The EU has taken the lead in cybersecurity regulation, and the business impacts are already being felt worldwide. On this episode of Advancing Cyber, Cristin Flynn Goodwin is joined by Chris Hale, Senior Director for Cyber and National Security Law at Cisco, and Emily Lemaire, Financial Services Regulatory Lawyer at Covington & Burling, to unpack Europe’s leading cybersecurity regulations – the Digital Operational Resilience Act (DORA), Network Information Systems Directive (NIS) 2.0, and the Cyber Resilience Act (CRA), all of which have passed milestone dates in the past 4 months. Together, they explore how these landmark regulations are reshaping the global security landscape and causing companies—especially those in the U.S.—to think about their approach to compliance and resilience. 

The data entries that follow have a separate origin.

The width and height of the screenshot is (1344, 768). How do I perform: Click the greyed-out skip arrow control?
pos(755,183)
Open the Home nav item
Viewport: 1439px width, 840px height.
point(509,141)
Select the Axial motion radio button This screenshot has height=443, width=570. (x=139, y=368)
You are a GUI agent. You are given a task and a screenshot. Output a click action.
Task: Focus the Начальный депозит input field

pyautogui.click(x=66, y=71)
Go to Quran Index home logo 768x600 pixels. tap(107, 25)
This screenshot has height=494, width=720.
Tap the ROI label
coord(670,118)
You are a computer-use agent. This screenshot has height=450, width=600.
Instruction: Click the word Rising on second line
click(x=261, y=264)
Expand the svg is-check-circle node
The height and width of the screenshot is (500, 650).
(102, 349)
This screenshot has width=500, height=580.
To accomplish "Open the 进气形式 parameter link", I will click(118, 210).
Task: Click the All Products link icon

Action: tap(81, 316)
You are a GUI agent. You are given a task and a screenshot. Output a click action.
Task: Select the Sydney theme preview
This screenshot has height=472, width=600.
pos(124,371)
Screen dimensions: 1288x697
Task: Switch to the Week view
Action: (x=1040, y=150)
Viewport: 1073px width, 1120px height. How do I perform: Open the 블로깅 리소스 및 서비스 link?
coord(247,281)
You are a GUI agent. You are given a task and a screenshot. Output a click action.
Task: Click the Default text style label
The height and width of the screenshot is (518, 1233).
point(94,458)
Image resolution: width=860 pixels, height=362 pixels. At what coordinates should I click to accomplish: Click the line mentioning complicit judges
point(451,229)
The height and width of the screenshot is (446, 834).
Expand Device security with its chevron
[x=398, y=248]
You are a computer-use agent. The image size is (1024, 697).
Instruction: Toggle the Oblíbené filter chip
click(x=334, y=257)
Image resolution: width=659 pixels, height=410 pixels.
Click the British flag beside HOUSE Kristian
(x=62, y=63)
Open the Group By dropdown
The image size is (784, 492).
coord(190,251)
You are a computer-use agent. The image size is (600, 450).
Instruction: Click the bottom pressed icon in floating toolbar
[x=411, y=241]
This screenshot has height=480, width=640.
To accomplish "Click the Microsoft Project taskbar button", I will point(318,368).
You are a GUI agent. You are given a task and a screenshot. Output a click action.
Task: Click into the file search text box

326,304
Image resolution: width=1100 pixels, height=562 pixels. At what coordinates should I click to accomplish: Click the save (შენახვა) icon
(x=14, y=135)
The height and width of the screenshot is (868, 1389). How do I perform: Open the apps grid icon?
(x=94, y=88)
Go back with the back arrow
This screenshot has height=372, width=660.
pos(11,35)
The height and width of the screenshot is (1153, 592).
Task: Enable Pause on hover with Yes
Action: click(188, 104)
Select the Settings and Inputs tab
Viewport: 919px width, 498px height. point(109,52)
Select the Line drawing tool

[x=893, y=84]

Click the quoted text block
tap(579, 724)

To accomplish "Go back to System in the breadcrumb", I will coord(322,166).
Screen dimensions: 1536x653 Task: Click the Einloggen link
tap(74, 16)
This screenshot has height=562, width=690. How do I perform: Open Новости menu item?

DORA’s 4-hour incident reporting rule, NIS 2.0’s expanded scope, and CRA’s product-focused requirements impact how organizations manage cybersecurity and operational risk. Cristin, Chris, and Emily delve into the profound implications of these laws: whether short reporting timeframes increase risk, whether disclosures of newly detected exploitation of vulnerabilities amplifies risks, and whether the potential for billion-dollar penalties drives more effective compliance.  

The discussion doesn’t just stop at the rules. They tackle the deeper questions: Can the U.S. maintain its best-practice approach in a world where compliance is increasingly driven by law?  How will companies balance compliance obligations and business needs now that regulations include model contractual clauses?

This episode is essential listening for cybersecurity, legal, and policy experts navigating a world where the EU is rewriting the playbook—and daring the rest of the world to follow.